Can Someone Cured of Hep C Donate Blood?

Hepatitis C virus (HCV) is a bloodborne pathogen that causes chronic infection, leading to serious liver damage like cirrhosis or cancer. Direct-acting antiviral (DAA) medications have revolutionized treatment, offering cure rates exceeding 95% in just a few months. These breakthroughs have led many successfully treated individuals to question whether they can now contribute to the blood supply. The answer involves understanding the medical definition of a cure and the stringent regulatory standards governing blood safety.

Current Blood Donor Eligibility Guidelines

Current regulations in the United States state that any individual with a history of hepatitis C infection is permanently deferred from donating blood. This restriction applies regardless of the success of modern curative treatments, meaning a person who has been cured cannot donate. These guidelines are set by the U.S. Food and Drug Administration (FDA), which oversees the safety of the national blood supply. The policy ensures the highest level of safety for transfusion recipients by avoiding any potential risk, even a theoretical one, associated with a bloodborne disease history.

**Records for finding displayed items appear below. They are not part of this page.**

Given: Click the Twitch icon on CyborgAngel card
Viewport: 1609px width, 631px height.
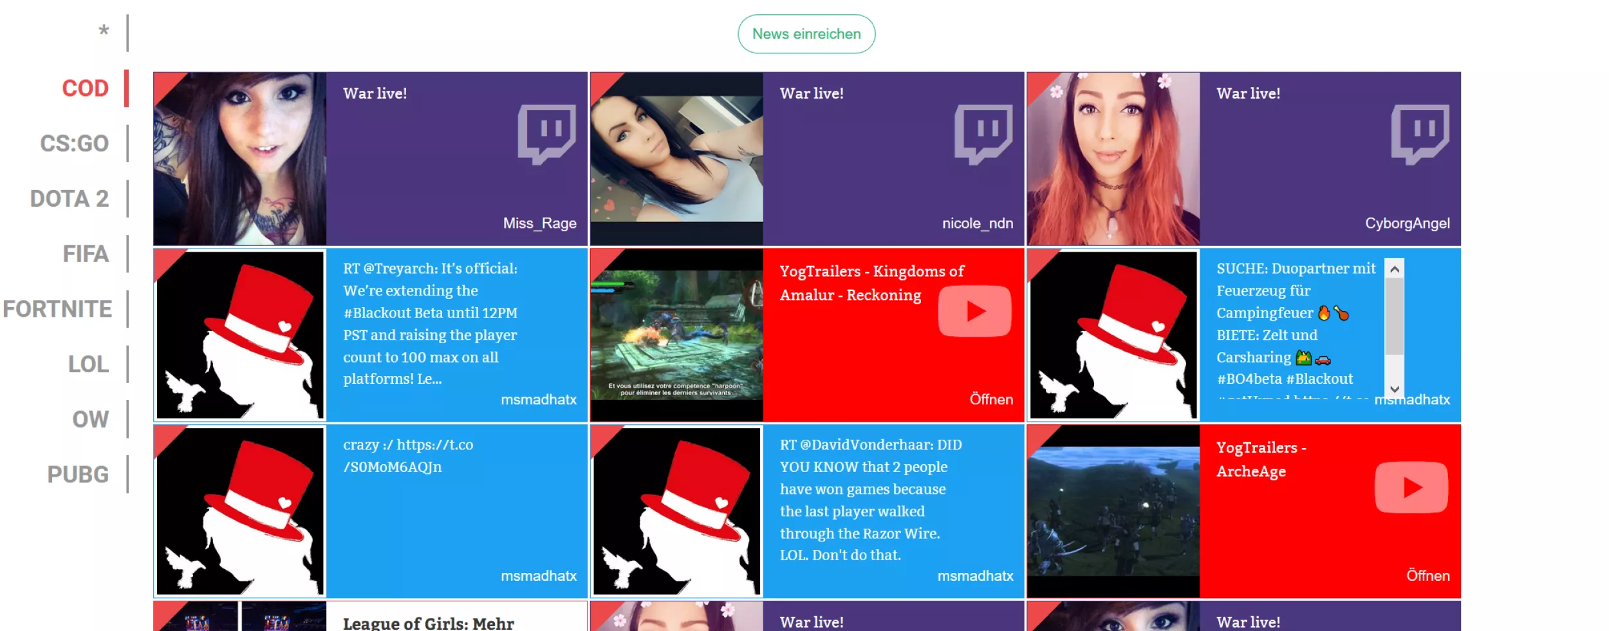Looking at the screenshot, I should tap(1420, 134).
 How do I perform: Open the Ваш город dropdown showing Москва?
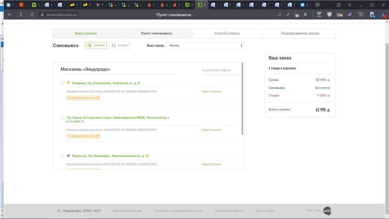[x=205, y=45]
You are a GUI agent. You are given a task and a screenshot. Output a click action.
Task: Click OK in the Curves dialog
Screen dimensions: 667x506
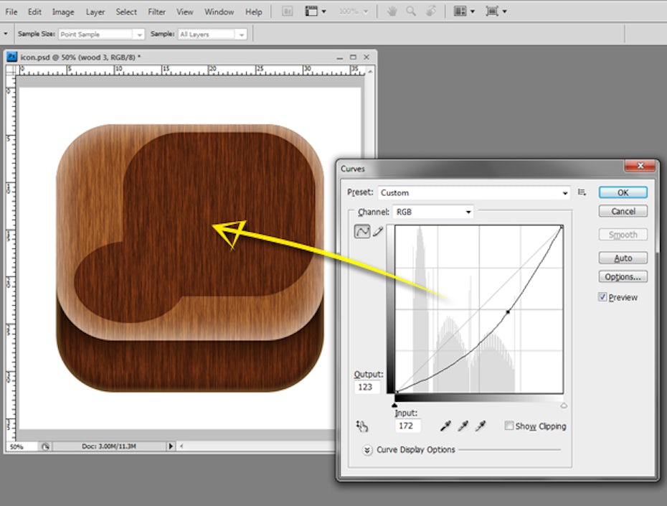623,192
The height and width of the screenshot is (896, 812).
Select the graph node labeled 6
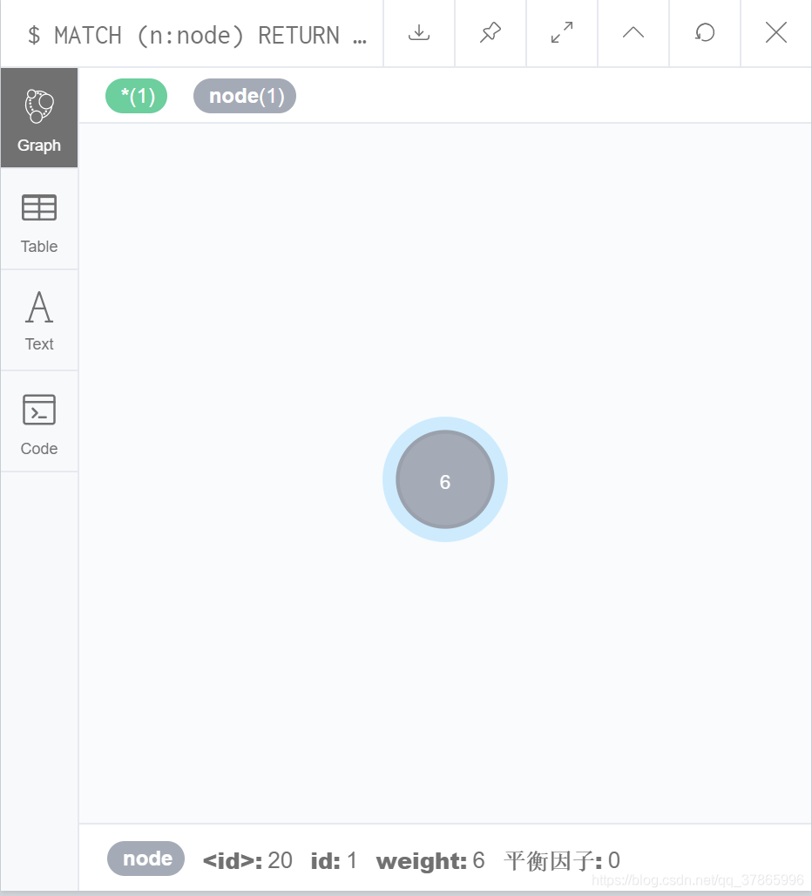click(x=445, y=479)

The FDA’s mandate is to prevent the transmission of any relevant transfusion-transmitted infection (RTTI). This permanent deferral for HCV is consistent with policies for other bloodborne viruses, such as human immunodeficiency virus (HIV). While the medical community recognizes the effectiveness of the cure, the regulatory framework prioritizes an absolute safety margin for the millions of units of blood collected annually.

Defining a Cure and the Deferral Period

The medical community defines a cure for Hepatitis C as achieving a Sustained Virologic Response (SVR). This refers to the absence of detectable HCV RNA, the genetic material of the virus, in the blood at least 12 weeks after completing DAA therapy. Achieving SVR signifies that the virus has been eliminated from the body and the individual is no longer infectious. This result suggests the risk of viral relapse after this point is extremely low.

Despite this successful medical outcome, the permanent deferral remains because the regulatory standard for blood donation is different from the standard for patient health. For many other exposures, such as receiving a tattoo, a donor may face a time-based deferral. However, HCV infection is classified differently due to the persistent biological markers it leaves behind. The history of the infection itself, rather than the current viral load, is the determining factor for the indefinite deferral.

Why Antibody Status Still Matters for Screening

The complexity of the screening process is a primary reason the permanent deferral remains. Blood centers use an initial screening test for HCV antibodies (anti-HCV). This antibody test detects whether a person has ever been exposed to the virus, signaling that the immune system mounted a response.

A person cured and achieving SVR will still have a positive HCV antibody test result, often for the rest of their life. A positive antibody result does not distinguish between a past, resolved infection and a current, active infection. This means the initial, high-volume screening test flags the donation as potentially infectious. While a subsequent Nucleic Acid Test (NAT) could confirm the absence of the active virus (HCV RNA), the current regulatory environment avoids relying on this reflexive, resource-intensive testing process. The permanent presence of the positive antibody marker acts as a non-negotiable flag for indefinite ineligibility.